ACTION ITEM: Check each line of the records below and collect those holding "browser".

SUPPLIED DATA:
:::::
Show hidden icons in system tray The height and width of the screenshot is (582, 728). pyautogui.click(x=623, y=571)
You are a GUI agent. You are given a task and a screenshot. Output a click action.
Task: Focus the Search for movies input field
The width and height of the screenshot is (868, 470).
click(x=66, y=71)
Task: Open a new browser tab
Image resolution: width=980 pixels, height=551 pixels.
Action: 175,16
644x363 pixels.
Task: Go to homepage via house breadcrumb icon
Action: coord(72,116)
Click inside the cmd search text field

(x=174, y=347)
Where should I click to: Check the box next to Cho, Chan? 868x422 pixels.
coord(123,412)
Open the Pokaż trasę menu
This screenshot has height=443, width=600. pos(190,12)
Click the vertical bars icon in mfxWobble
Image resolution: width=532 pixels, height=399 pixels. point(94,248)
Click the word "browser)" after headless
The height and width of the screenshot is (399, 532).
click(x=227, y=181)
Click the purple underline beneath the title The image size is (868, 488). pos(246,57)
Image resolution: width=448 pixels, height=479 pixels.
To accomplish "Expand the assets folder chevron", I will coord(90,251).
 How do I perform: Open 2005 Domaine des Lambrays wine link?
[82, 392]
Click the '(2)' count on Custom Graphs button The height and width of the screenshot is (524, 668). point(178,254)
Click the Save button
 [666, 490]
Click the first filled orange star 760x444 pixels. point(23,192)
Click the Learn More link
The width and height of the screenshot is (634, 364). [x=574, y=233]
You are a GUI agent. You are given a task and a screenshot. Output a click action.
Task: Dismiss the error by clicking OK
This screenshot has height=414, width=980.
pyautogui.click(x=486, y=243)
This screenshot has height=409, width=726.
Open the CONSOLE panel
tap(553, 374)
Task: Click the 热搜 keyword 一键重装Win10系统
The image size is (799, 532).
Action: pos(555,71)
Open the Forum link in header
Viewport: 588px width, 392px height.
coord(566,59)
:::::
SOLUTION FOR THIS EXERCISE:
Task: Open a new browser tab
Click the word "browser)" after headless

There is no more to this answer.